Supplied records START
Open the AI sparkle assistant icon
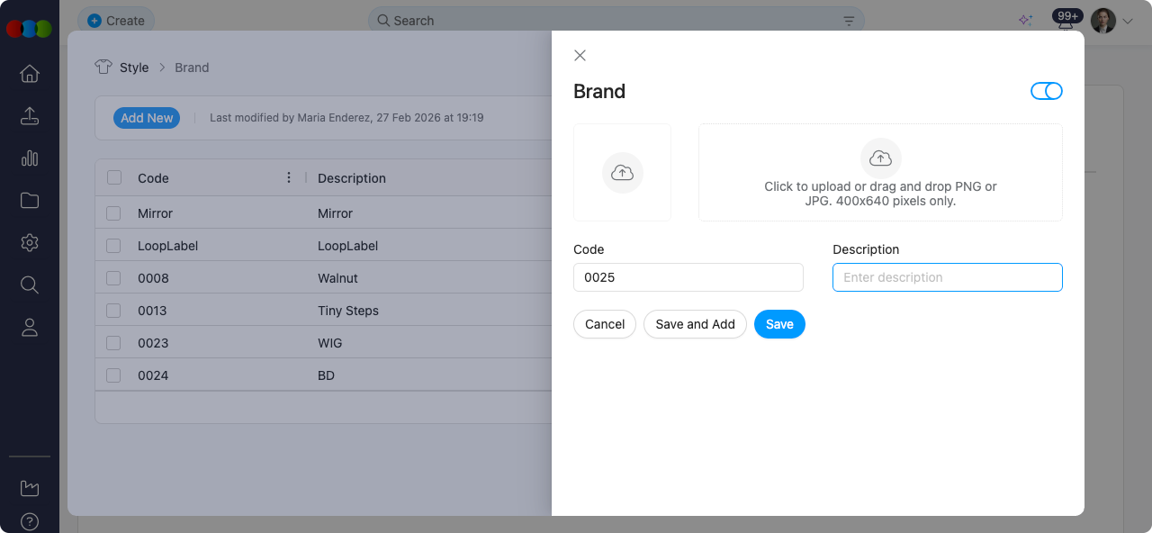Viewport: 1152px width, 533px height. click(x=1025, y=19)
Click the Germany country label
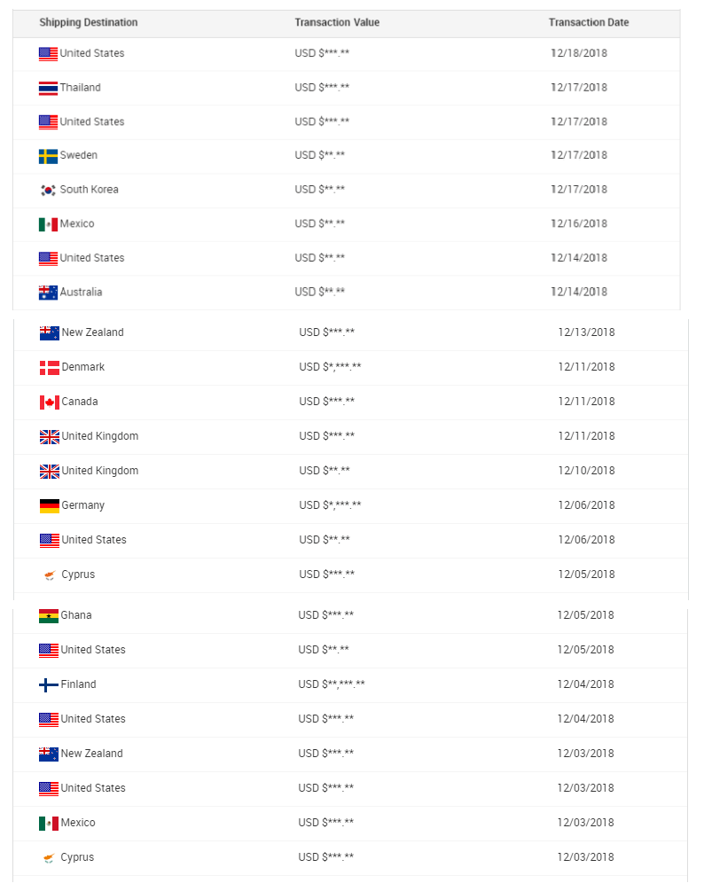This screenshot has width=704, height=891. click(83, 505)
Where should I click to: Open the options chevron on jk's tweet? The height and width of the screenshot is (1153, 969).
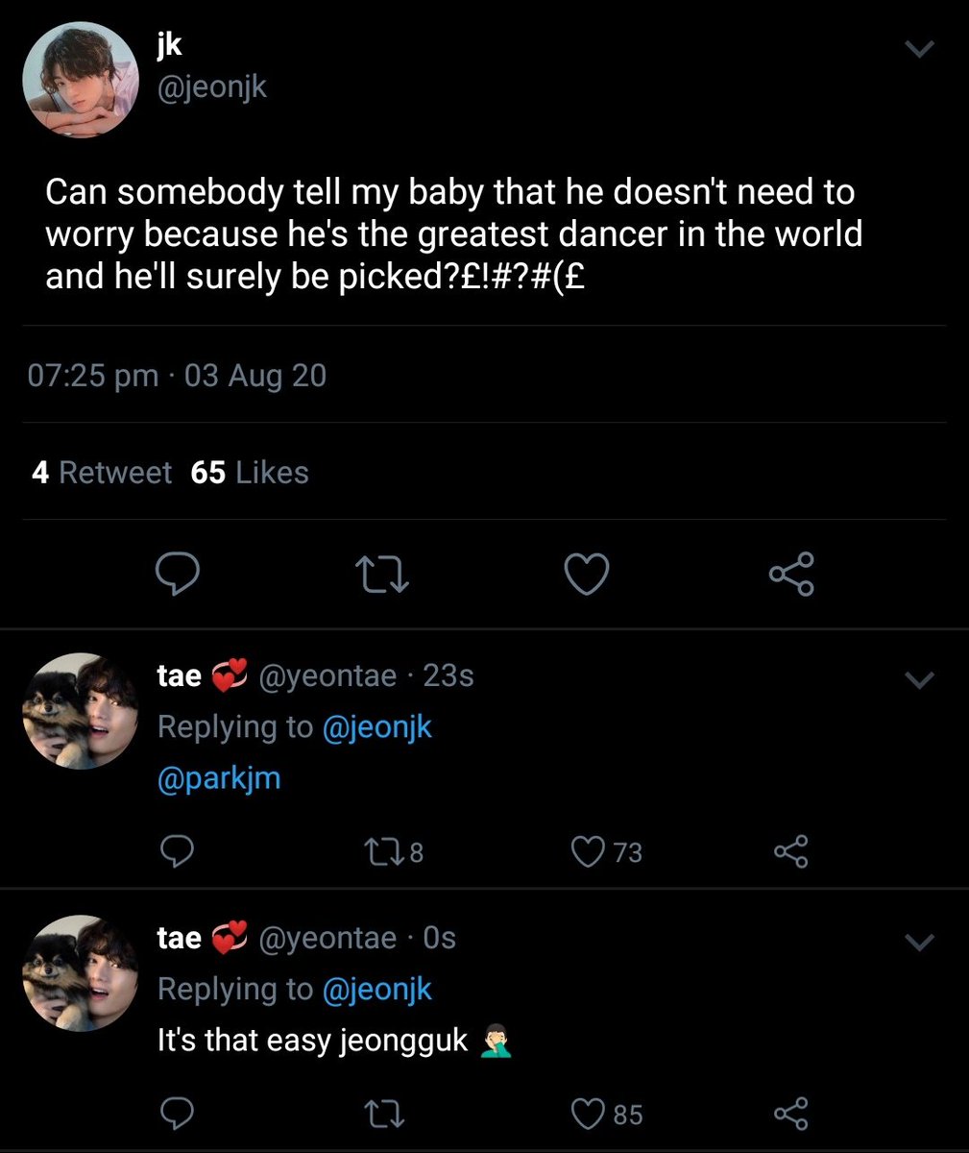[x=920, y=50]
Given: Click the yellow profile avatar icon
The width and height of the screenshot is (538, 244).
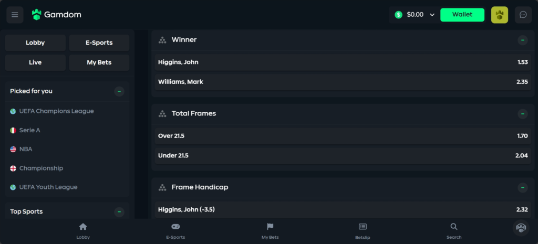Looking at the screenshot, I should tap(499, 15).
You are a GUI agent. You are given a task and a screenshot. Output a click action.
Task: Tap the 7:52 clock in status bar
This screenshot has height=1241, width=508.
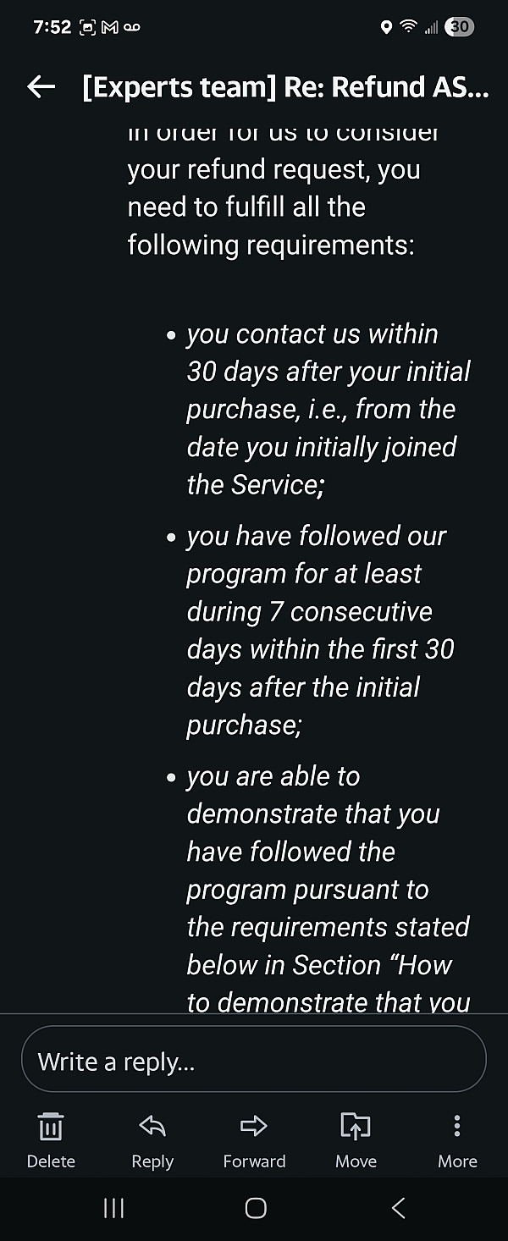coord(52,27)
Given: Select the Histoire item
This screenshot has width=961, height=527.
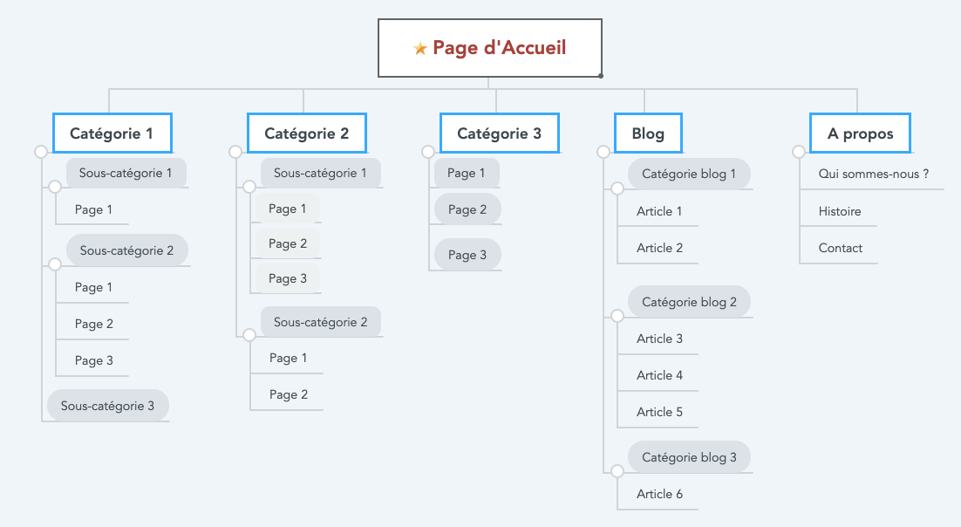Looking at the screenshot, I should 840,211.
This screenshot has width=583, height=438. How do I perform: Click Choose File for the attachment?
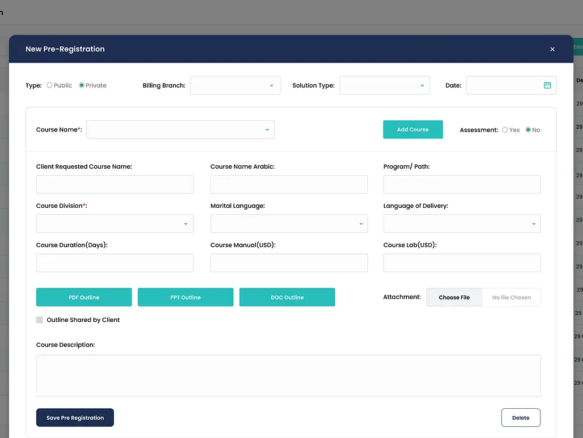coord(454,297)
Supplied records END
Supplied records START
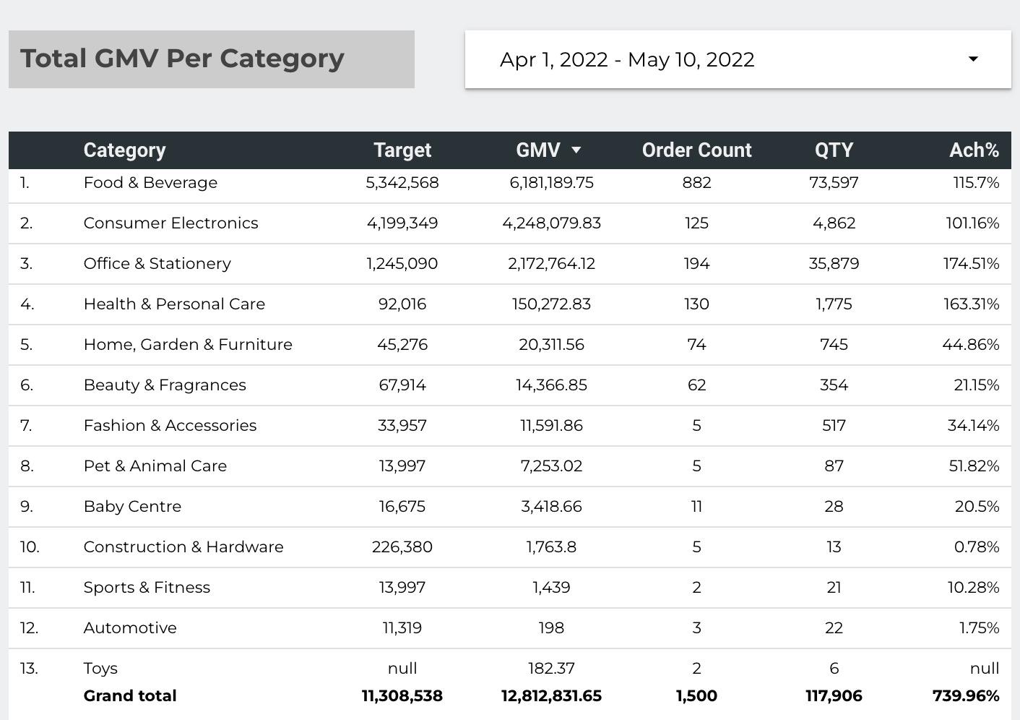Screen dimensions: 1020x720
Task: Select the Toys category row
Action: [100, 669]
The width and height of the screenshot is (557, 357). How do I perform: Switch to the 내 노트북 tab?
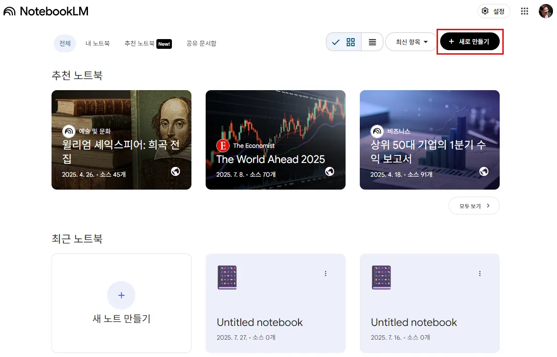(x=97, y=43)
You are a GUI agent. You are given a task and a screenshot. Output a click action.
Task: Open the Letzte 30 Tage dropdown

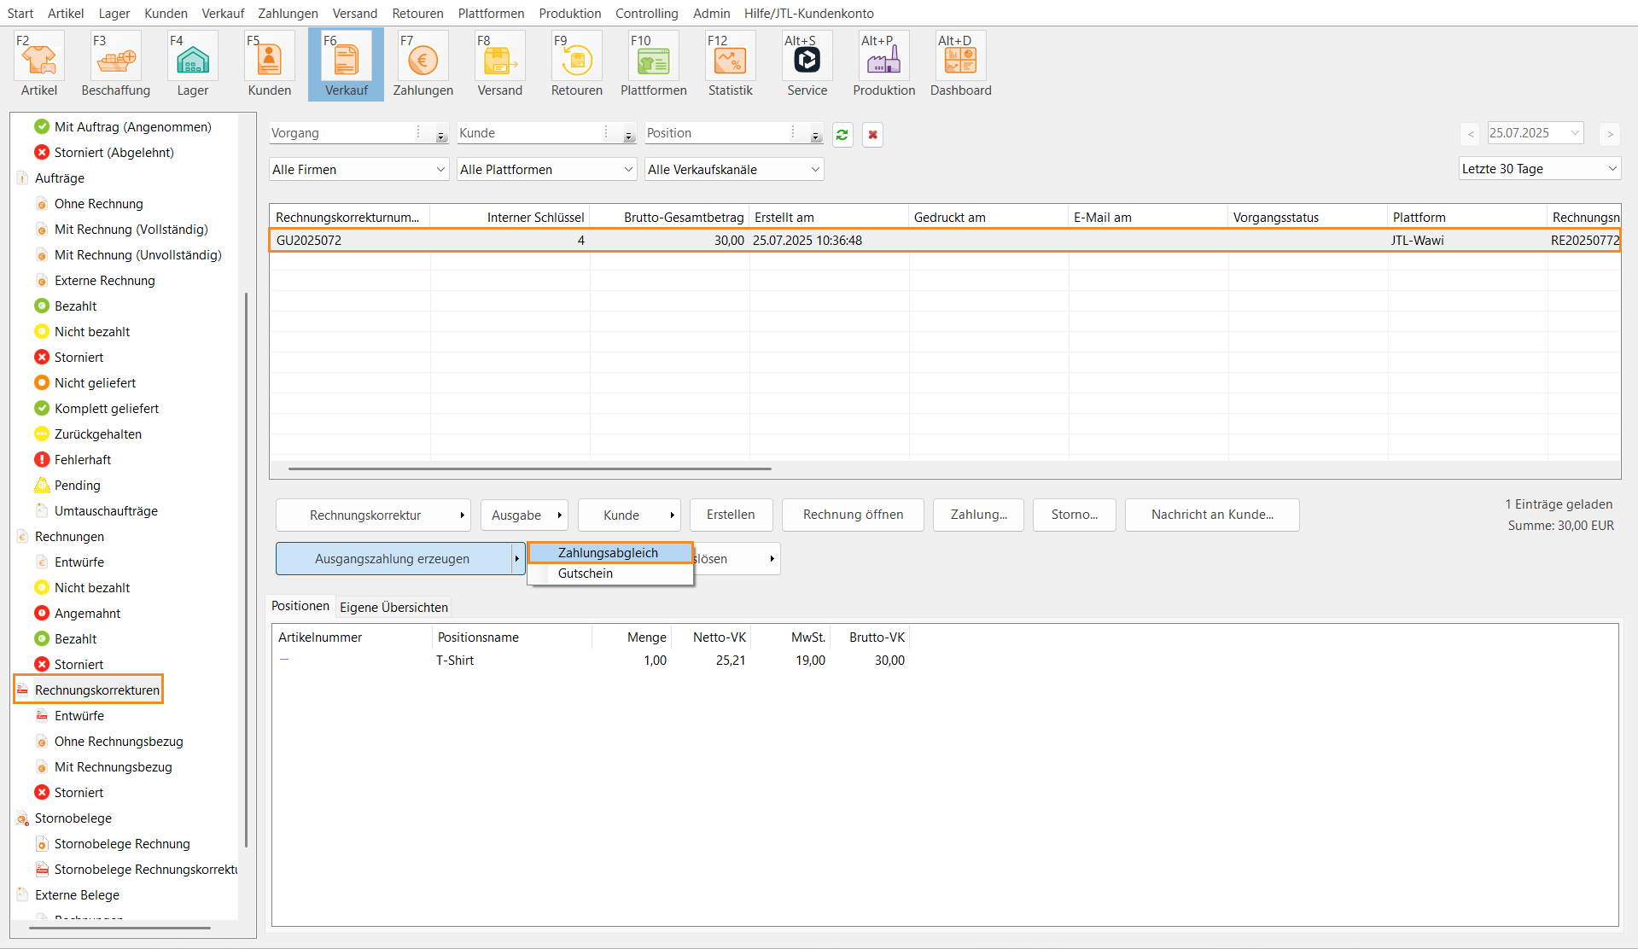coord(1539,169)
Supplied records END
— Problem description —
Keep to the lines above from the line with "Open the AI sparkle assistant icon" to the line with "Given: Select the Histoire item", and set down exactly those, inclusive, with nothing else and every picture left out.

— Your response —
Open the AI sparkle assistant icon
Viewport: 1152px width, 533px height. click(x=1025, y=19)
Click the Germany country label
This screenshot has width=704, height=891. click(83, 505)
Where should I click to: Open the options chevron on jk's tweet? The height and width of the screenshot is (1153, 969).
[x=920, y=50]
Given: Click the yellow profile avatar icon
The width and height of the screenshot is (538, 244).
Looking at the screenshot, I should tap(499, 15).
You are a GUI agent. You are given a task and a screenshot. Output a click action.
Task: Tap the 7:52 clock in status bar
This screenshot has height=1241, width=508.
coord(52,27)
Given: Select the Histoire item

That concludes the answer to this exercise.